Given Madonna's recent decision to adopt a child from Malawi, news and entertainment are abuzz with what you've observed yourself—in your own family, or the family next door, or passing the neighborhood playground—there's a boom in transracial adoption. Most coverage focuses on the struggles of good white parents wishing to adopt "unfortunate" children of color. Some touches on the irony of Black babies in the United States being exported to Canada and Europe because of their "unwanted" status here. Some even addresses the trafficking of children (of course, it would—that's sensational). But few look at
o why babies are available for adoption in the first place
o what happens when they grow up and
o how we come up with solutions that are humane and just
Healthy white infants have become hard to locate and expensive to adopt. So people from around the world turn to interracial and intercountry adoption, often, like Madonna, with the idea that while growing their families, they’re saving children from destitution. But as Outsiders Within reveals, while transracial adoption is a practice traditionally considered benevolent, it often exacts a heavy emotional, cultural, and even economic toll.
Through compelling essays, fiction, poetry, and art, the contributors to this landmark publication carefully explore this most intimate aspect of globalization. Finally, in the unmediated voices of the adults who have matured within it, we find a rarely-considered view of adoption, an institution that pulls apart old families and identities and grafts new ones.
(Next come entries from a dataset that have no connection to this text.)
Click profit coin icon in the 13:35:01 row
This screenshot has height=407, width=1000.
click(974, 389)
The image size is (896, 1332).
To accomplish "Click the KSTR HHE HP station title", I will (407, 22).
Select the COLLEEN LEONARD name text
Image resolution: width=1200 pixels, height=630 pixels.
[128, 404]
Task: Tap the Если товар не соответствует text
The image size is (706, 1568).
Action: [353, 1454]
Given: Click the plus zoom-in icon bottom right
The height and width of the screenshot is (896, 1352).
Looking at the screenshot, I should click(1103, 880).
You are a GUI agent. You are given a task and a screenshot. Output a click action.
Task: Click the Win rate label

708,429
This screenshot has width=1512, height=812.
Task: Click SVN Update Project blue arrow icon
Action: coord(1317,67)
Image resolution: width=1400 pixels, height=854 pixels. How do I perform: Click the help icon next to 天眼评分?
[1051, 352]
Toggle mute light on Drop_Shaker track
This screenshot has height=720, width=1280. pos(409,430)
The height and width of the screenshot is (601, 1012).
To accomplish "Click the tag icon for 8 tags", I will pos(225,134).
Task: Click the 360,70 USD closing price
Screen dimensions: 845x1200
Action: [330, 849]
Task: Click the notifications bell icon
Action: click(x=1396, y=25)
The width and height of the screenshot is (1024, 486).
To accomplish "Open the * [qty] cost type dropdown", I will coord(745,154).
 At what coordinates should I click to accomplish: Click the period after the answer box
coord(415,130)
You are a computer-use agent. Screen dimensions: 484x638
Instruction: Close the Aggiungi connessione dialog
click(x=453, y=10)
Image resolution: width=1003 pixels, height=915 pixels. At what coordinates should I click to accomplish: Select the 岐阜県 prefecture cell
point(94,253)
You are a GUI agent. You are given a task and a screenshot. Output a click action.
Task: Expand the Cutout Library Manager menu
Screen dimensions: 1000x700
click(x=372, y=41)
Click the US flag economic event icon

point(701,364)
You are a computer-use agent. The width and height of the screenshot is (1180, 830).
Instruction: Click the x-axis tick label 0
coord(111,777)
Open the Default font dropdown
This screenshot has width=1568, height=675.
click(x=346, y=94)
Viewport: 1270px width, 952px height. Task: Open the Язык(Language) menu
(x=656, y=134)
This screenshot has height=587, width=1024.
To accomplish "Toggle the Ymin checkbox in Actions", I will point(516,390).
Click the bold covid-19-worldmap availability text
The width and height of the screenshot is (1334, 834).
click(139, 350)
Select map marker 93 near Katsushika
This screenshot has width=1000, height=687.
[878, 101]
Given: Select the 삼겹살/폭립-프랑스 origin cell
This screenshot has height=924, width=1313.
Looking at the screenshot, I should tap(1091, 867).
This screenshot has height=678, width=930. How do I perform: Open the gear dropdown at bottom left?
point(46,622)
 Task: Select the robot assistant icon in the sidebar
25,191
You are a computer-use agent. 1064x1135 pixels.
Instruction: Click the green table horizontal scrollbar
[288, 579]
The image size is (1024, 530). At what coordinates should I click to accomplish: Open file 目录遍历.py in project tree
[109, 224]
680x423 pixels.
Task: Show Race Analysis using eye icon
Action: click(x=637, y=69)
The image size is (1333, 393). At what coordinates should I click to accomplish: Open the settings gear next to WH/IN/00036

Moving beyond personal narrative, these transracially adopted writers from around the world tackle difficult questions about how to survive the racist and ethnocentric worlds they inhabit, what connects the countries relinquishing their children to the countries importing them, why poor families of color have their children removed rather than supported—about who, ultimately, they are. In their inquiry, they unseat conventional understandings of adoption politics, ultimately reframing the controversy as a debate that encompasses human rights, peace, and reproductive justice.
About the Editors
Jane Jeong Trenka, born in Seoul, Korea, was adopted into a white family in rural Minnesota in 1972. She was reunited with her birth family in 1995. Her book, The Language of Blood, received the Minnesota Book Award for Autobiography/Memoir and was a Barnes & Noble Discover Great New Writers Selection. Trenka has received many literary fellowships and commendations.